Assim, o protagonista do conto observa através dos jornais, revistas, cinema a sociedade e a partir dessa visão, coloca-se como um excluído e passa a cobrar o que acredita ser seu direito como ser humano: Os ricos gostam de dormir tarde/ apenas porque sabem que a corja tem que dormir cedo para trabalhar de manhã [...] Leio o jornal para saber o que eles estão comendo, bebendo e fazendo. ( FONSECA, 1994 p. 494)

4. CONSIDERAÇÕES FINAIS

Este artigo proporcionou o estudo de uma temática ainda complexa visto que escrever ou falar sobre o outro é uma tarefa árdua, que necessita ainda bastante espaço em nossa sociedade.
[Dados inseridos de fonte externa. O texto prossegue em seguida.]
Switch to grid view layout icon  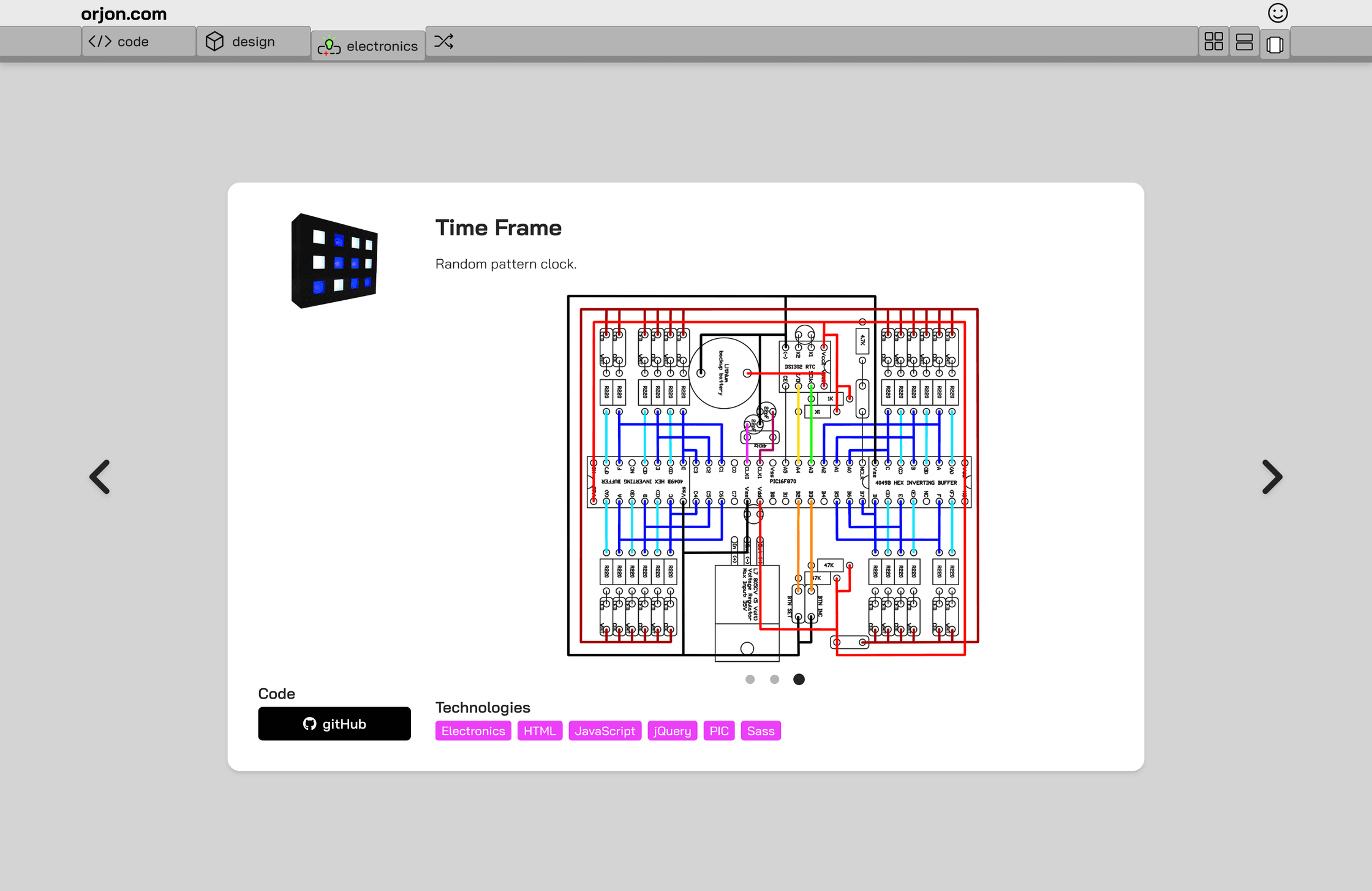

A partir dos estudos de Descartes e Sartre conhecemos as concepções de dois autores sobre um tema que nos vem de forma atemporal, visto que o que foi estudado por esses dois filósofos ainda permanece sendo estudado ainda nos dias de hoje.
Procuramos neste artigo aproximar os pontos de vista desses dois autores, relacionando-os a contos modernos. Reconhecemos que muito ainda deveria ser mencionado sobre os traços ideológicos de Sartre e Descartes, mas fica aqui um estímulo a continuação desta pesquisa sobre um tema tão complexo, porém tão instigante.

5. REFERÊNCIAS BIBLIOGRÁFICAS

CARLOS, Sergio Antonio. JACOBY, Márcia. O eu e o outro em Jean Paul Sartre: pressupostos de uma antropologia filosófica na construção do ser social. 2008. Disponível em
DESCARTES, René, Vida e obra: coleção os pensadores. São Paulo: Editora Nova Cultural, 1999.
FONSECA, Rubem, Contos Reunidos. São Paulo: Companhia das Letras, 1994.
GALO, Sílvio, Eu, o outro e tantos outros: educação, alteridade e filosofia da diferença. 2008. Disponível em http://www.grupalfa.com.br/congressotrabalhos/palestras/gallo .pdf Acesso em: 06 de Jun. 2010.
LUIJPEN, Wilhelmus Antonius Maria. Traduzido MATTOS, Carlos Lopes de, Introdução à Fenomenologia Existencial. São Paulo: Ed. Da Universidade de São Paulo, 1973.